It's going to be a long birthing process. 

At least someone still likes her.

NEXT DAY UPDATE:

"Clinton slams Trump over Fiorina comments" by Annie Linskey Globe Staff  September 10, 2015

COLUMBUS, Ohio —  Before the campaign, Hillary Rodham Clinton and Donald Trump were on good terms. She and her husband, Bill Clinton, attended Trump's third wedding. Trump donated $100,000 to Clinton's family foundation. In 2012, Trump called Clinton a "terrific woman" who "works really hard" and does a good job.

How very interesting that paragraph was scrubbed

I gue$$ knowing that would interfere with the illusion and imagery of the political $hit show fooley! 

So did the campaigns tell you to do that?

Clinton used much of her speech to draw contrasts with the Republican field – at one point urging audience members to tune in to the GOP debate next week.

● **Dataset entries**:
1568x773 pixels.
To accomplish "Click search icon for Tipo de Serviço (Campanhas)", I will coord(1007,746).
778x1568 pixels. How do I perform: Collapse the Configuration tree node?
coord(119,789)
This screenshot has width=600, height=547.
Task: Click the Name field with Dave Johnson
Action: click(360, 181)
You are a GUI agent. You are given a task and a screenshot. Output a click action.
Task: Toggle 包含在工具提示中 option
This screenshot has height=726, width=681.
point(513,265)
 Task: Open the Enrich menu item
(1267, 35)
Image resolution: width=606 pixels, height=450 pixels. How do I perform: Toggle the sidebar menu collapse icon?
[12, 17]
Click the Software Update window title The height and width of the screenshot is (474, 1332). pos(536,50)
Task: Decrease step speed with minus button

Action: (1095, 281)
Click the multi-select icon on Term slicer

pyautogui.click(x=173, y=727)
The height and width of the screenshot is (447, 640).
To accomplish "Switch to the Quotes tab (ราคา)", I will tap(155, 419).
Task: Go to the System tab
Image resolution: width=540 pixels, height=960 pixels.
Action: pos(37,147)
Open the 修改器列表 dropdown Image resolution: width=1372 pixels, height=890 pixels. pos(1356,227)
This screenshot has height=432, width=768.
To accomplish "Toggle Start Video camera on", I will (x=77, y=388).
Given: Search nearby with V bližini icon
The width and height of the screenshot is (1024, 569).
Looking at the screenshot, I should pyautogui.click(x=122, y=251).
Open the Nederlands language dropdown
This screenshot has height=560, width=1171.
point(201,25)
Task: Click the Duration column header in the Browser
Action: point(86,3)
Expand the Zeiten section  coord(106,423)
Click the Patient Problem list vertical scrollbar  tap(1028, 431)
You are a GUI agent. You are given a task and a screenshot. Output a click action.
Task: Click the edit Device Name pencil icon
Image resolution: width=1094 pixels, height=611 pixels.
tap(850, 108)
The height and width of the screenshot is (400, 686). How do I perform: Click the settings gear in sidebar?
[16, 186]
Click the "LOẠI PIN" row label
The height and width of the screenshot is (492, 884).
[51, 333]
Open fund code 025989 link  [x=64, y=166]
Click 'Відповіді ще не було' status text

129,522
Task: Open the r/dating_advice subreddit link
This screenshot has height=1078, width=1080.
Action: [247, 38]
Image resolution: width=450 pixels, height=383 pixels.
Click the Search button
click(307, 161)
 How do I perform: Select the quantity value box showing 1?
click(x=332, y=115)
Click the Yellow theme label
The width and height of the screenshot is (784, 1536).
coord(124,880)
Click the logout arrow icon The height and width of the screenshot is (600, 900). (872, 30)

● **WHAT THIS EXERCISE ASKS**:
• A. Could you repeat, word for word, the part of the excerpt on Clinton and Trump starting at "How very interesting" and ending at "political $hit show fooley!"?
• B. What follows the last sentence of the excerpt on Clinton and Trump? Write the continuation.

● **SOLVED TASKS**:
• A.
How very interesting that paragraph was scrubbed

I gue$$ knowing that would interfere with the illusion and imagery of the political $hit show fooley!

• B.
PFFFFFFT! 

I guess we know who she is rooting for!

The state is a key battleground in the general election, but isn’t particularly important in the primary process. Clinton beat Barack Obama here by 10 points in 2008 in the Democratic primary.

Clinton made only a veiled reference to her top Democratic competitor, Senator Bernie Sanders of Vermont, saying voters deserve detailed plans not just promises in broad strokes. A new Quinnipiac poll out Thursday morning showed him leading her by one point in Iowa, the first caucus state. Polls have shown him ahead in New Hampshire, the first primary state.

People don't like her!

Sanders, speaking in Washington on Thursday, said the Iowa poll shows momentum for his antiestablishment campaign. Tens of thousands are flocking to hear his liberal message of breaking up large financial institutions and pushing power away from special interests and wealthy individuals.

I'm not one of them. 

Related: Sanders Working Hard in New Hampshire

Foreign policy article to come.

“We’re seeing just a huge amount of enthusiasm from working people and low-income people,” he said. “This will shock people inside the Beltway … The middle class of this country is disappearing.”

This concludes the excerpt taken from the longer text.